愛情たっぷりトースト


 ……危ない……創世の秘密なんて知ったら、神様の怒りを買いそうです……


 あれ、私の行動を神様は『娯楽』としてご覧のはずでは……


 なるほど、わかってきました、この『娯楽』、破局の伏線が仕込まれている……


 これはゲーム、観客はわくわくしながら見ておられる……

 いつ、私が『いらぬことに首を突っ込むか』、いつ地雷を踏むかと……


 のぞき見などは身を滅ぼす……人の性(さが)を嘲笑うという事でしょうね……


 まあ、いいわよね♪禁忌なんてあずかり知らないわよね♪  

 でも、注意よね、この頃、女性ホルモン過多の様な気がしますからね……

 女になって、しかも美女になって……これで、男なんて惚れ、抱かれたりしたら、完全に女……


 うっかりすると、女特有の噂話が大好きになったり……

 嫌な予感がしますよね……


 やはり、女を侍らしての百合三昧が正解よね♪


「エマ様、なにをお考えに?」

 クロエさんの声に我に返ったエマさんです。


「いえね、ベネット王国に入ったら、このままベネットの王都に行こうか、それともどこかの町で定住しようかなとかね」


「定住ですか?私はエマ様とご一緒出来るなら、何処へでもついていきますから♪」

「私もご主人様となら、何処へでも♪あの世でもご一緒しますよ♪」

「フレイヤさん、凄いことを云うのね♪私も見習わなくっちゃ♪私もエマ様となら、死出の旅でもお供します♪」


「2人とも、そんなご大層な決意は……困るけど……ありがとう……これから3人で仲良くしましょうね♪」


 3人仲良く、この世界を楽しみましょう!幸い私の危険予知はチートですからね、お婆さんになるまで、仲良くね♪


 今日のモーニングは厚切りトースト、例のパン屋さんの無料サンプルには3斤の食パンもあります♪

 これを2斤分6枚に切ったのです♪


 軽く切れ目を入れて、そこにソフトマーガリンを塗りこんで、パンの表面に水を軽く霧吹き、調理の力のオーブントースターで焼き上げ!●ァミマさんで売っている純粋はちみつを塗ります。

 最後に100円●ーソンの7グラム4個のバターを1個のせて、ハニーバタートーストの出来あがり♪


 もう1枚目は、●ブンさんで売ってる、ツナ&マヨとコーン&マヨを半々に塗ってから、オーブントースターで焼き上げ!
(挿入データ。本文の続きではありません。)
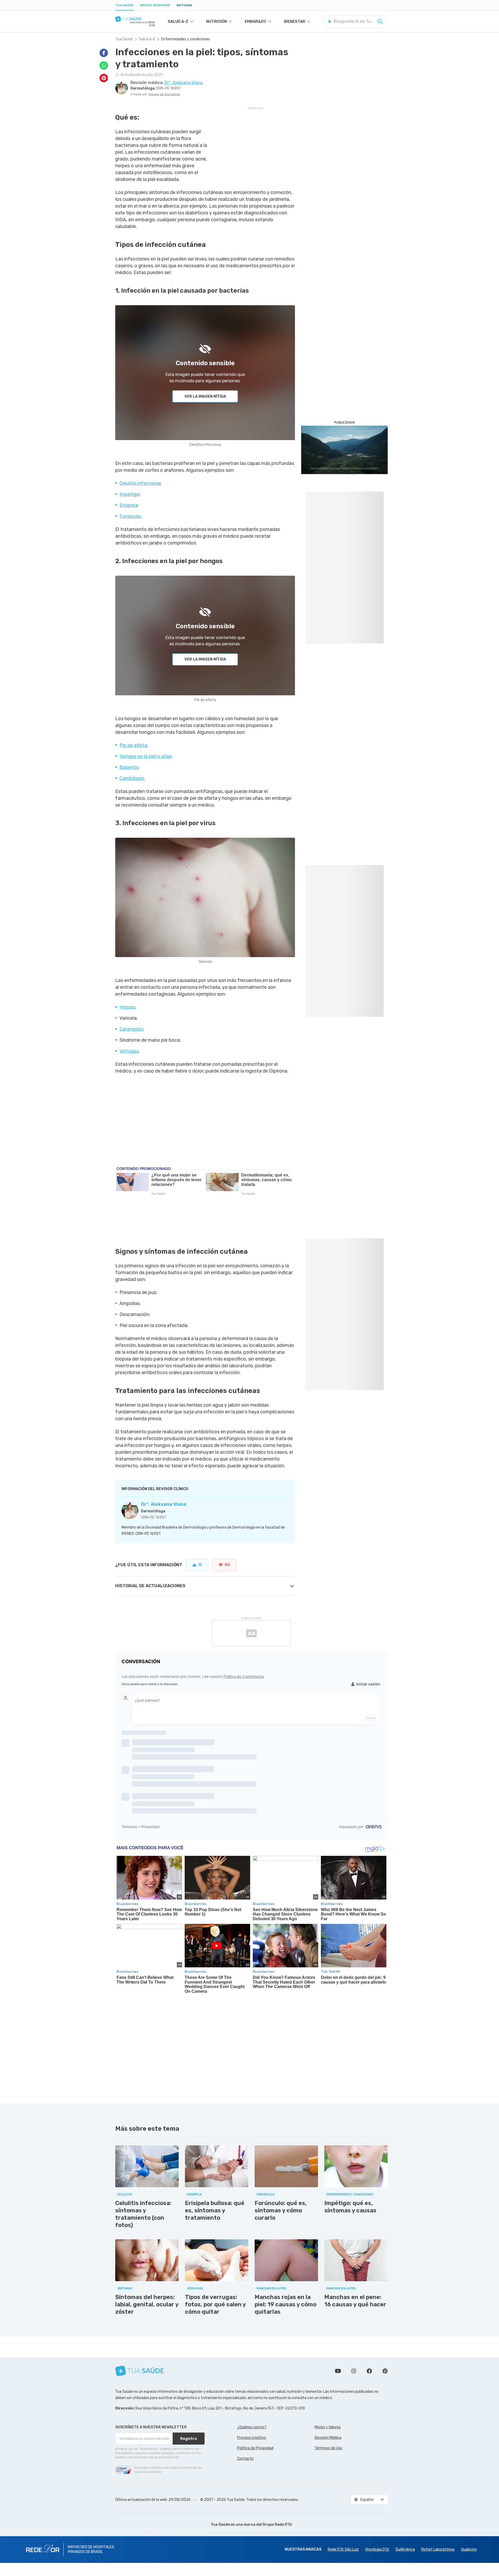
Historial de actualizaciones (150, 1585)
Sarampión (131, 1029)
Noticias (184, 5)
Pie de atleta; (133, 745)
 飲み物はインスタントコーヒー、スティックシュガー、そしてコーヒーフレッシュ。


 ●ーソンさんから取り寄せた、レタスミックスサラダとたまごサラダそれぞれ1袋を3等分。


 ちょっとばかり気合いを入れて作ったのよ♪

 女の嗜み全開なのです♪


「私の大好きなクロエにフレイヤ、愛情たっぷり込めたのよ♪召し上がれ♪」


「ご主人様の愛情たっぷりの朝食♪頂きます♪」


 ささやかですが楽しいお食事、人生って、このぐらいで丁度いいのですね♪


 一応、休憩所にはトイレもありますので、お花を摘んでおきましょう♪


 あら、いやだ、こんな細かいところまで、女の嗜みがね……まあ、いいかしらね、女なのですから……

 大向こうの神様達はお笑いでしょうね……


 日中はこのトイレを使用するつもりです、ここでなら安心ですからね。


 おトイレを済ませ、馬車に戻ると、昨日のお客さんの1人が来たのです。


「お嬢さま方、何処まで行かれるのですかな?」

「ベネット王国までいき、後は昨日のような移動パン屋をいたします」


「そうですか?私どもとは反対方向ですね……」

「実は私はベネット王家出入りの商人で、バンベルク大主教領でも商売をしております」

「もし、よろしければ、昨日のパンを売っていただけないかと思ったのですが……」


「昨日のパンはあれでお終いなのです、別の物で良ければ多少はありますが?少し固めのパンですけど、ご試食されますか?」


 幌馬車に戻り、スティックプレッツェルを取り出し、そして差し出したエマさんです。

 一応、焼き上げてたものを一つ、無駄とこき下ろした、調理の力の『冷ます』機能が役に立ったようですよ。


「このままでも美味しいですが、オリーブオイルをかけても美味しいと思いますよ、お持ちですか?」

「一応持っております、どのぐらいの量をどのぐらいの値段で売っていただけますか?」


「量は私どもも、この先、このパンを食べますので10個ぐらいなら、ただお値段は売る気が無かったので……4ランドでは高いですか?」

「お安いと思いますよ、というより、馬鹿げた安さかと……」


 この日、40ランド儲かった訳です。